In 1990, he returned to Vietnam and Thailand on his first search for the boy. All he knew was that he needed to find Thai ports with big piers: The fishing boat was a large one. But he got no closer to his son.

More forays

Several more trips followed, and after the fourth, his daughter told me, Ngo’s wife asked him to stop. He refused. With the Internet, the persistent father found new resources. A television show in Saigon is dedicated to finding missing people. And Ngo was helped by Thai officials and another man who had found his son after 34 years.

Finally, in early 2012, a significant break occurred: A Vietnamese-American family searching for their kidnapped son — a boy about the same age as Ngo’s — conducted an extensive campaign on Vietnamese newspapers and television.
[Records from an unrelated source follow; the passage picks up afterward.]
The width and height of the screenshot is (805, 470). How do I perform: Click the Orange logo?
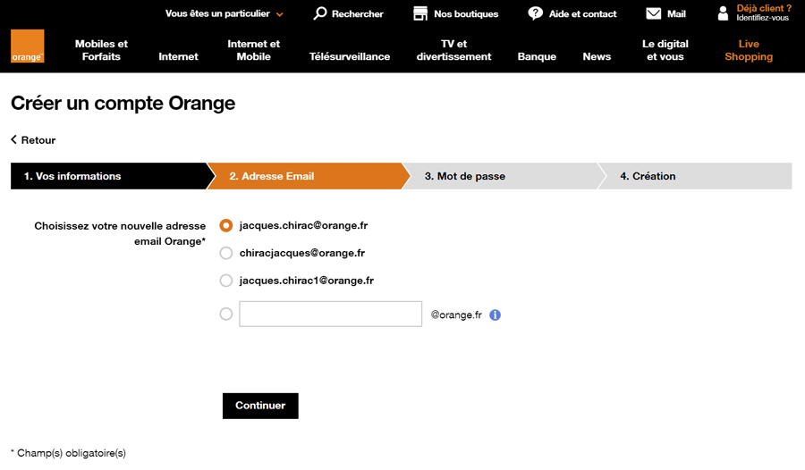coord(27,46)
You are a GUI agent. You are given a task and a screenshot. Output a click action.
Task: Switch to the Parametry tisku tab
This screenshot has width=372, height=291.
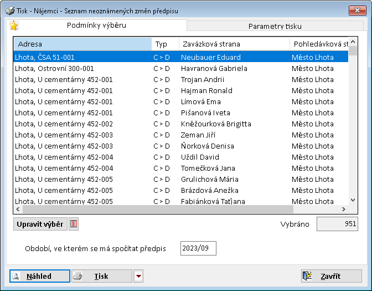click(x=275, y=26)
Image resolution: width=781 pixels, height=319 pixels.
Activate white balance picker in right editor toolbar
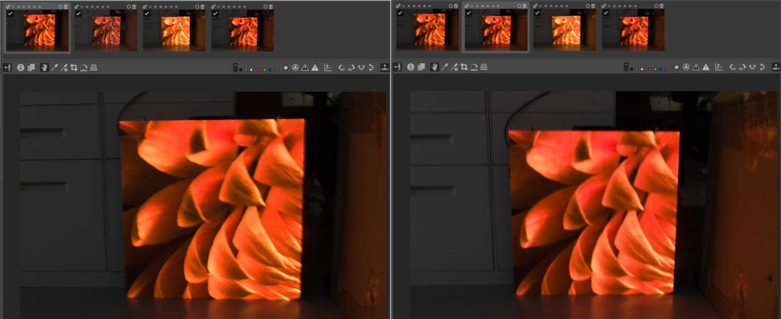point(444,67)
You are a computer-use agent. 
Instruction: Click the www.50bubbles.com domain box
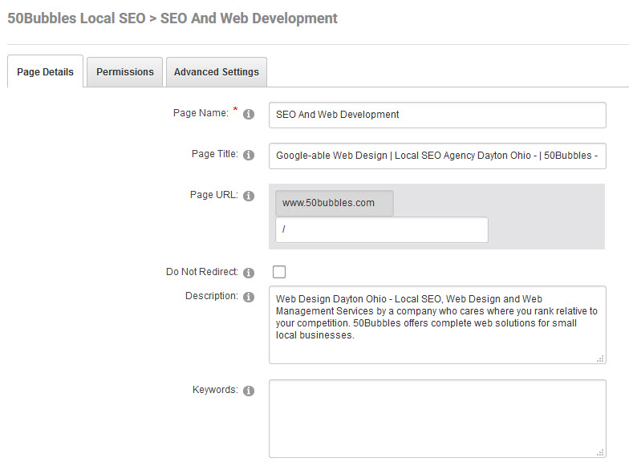[x=335, y=203]
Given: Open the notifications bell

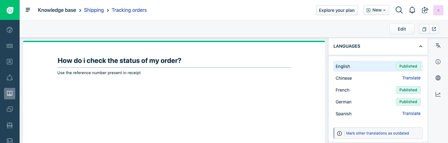Looking at the screenshot, I should pyautogui.click(x=412, y=10).
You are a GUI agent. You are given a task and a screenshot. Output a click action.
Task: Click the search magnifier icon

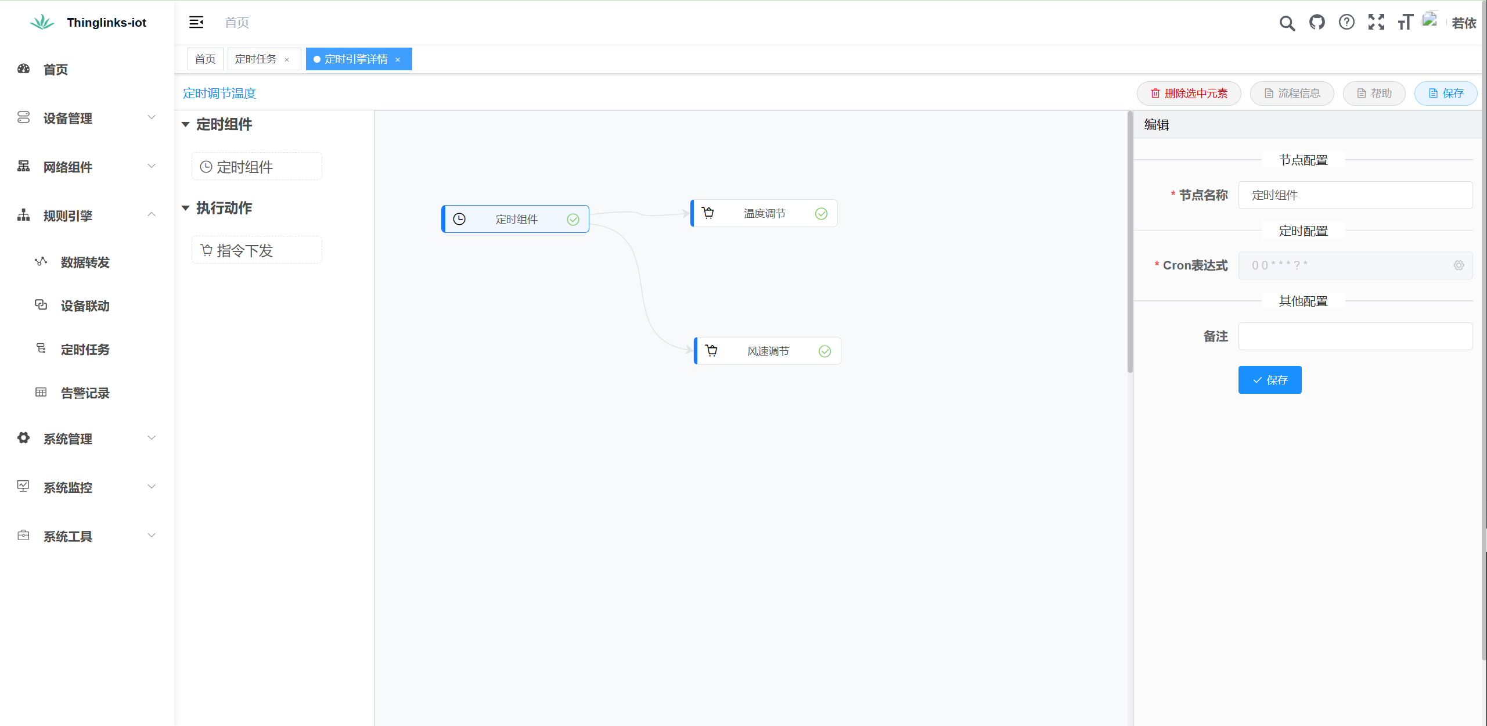1287,23
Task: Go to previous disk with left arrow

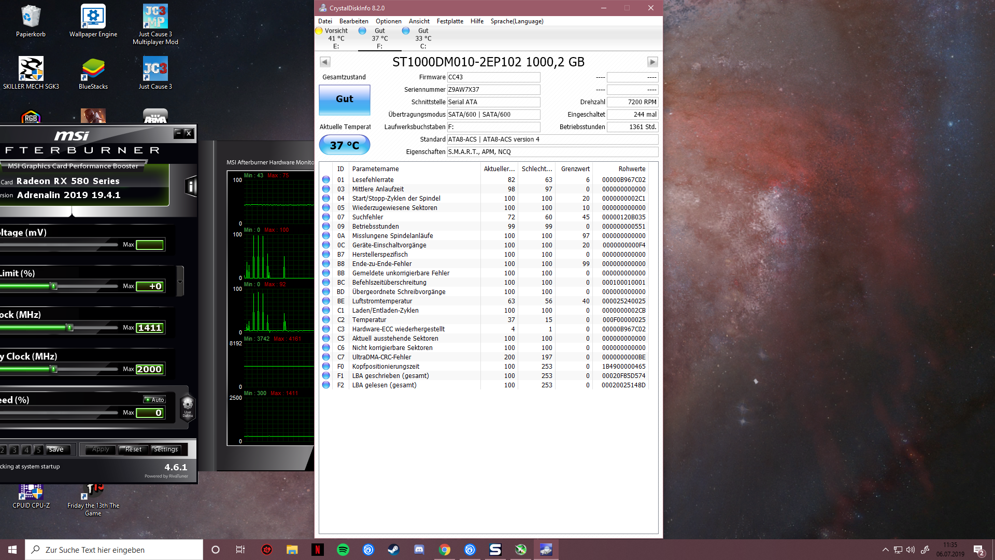Action: click(x=325, y=62)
Their appeal brought them in touch with a young woman who remembered a Thai family with a Vietnamese son. The Vietnamese-American searchers contacted that family and concluded that the boy, now in his early 30s, was not theirs. A video of their search was put online.

In Vietnam to care for his mother, Ngo heard about the video and asked to see it. As soon as he saw a picture of the young man, he said, “Oh, that’s my son.” The shape of the face and the nose looked almost identical to pictures of himself in his early 30s.

Sensing a good story, the television station arranged for Ngo to meet the young man in June 2012 at a cafe in Songhkla, a fishing town on the Thai peninsula.

A video caught the moment: Ngo bows briefly before his son, sits down politely and then brushes back the young man’s hair to check his left ear.

The young man, whose Thai name is Buff Sompon, almost recoiled. For Ngo, however, it was proof. The ear had a sharp bend, or crimp, toward the top. It was identical to Ngo’s own ear. “I knew it was my son,” Ngo said. A DNA test confirmed it.

Inevitably, the back story emerged: Ngo says his son was raised in the family of the Thai fisherman who kidnapped him. The boy’s cousin, the infant girl, had died at 18 months in a choking accident.

For now, the young man remains in Thailand, where he is an accountant and a competitive cyclist. He has visited America twice and has even talked of settling here.

But what I find most impressive about the story is how Ngo views the man who kidnapped his son. Ngo says that Thai authorities asked him whether he wanted to prosecute for kidnapping. He declined, saying he did not want his son’s Thai family ripped apart. “I don’t want to see him in jail,” he said.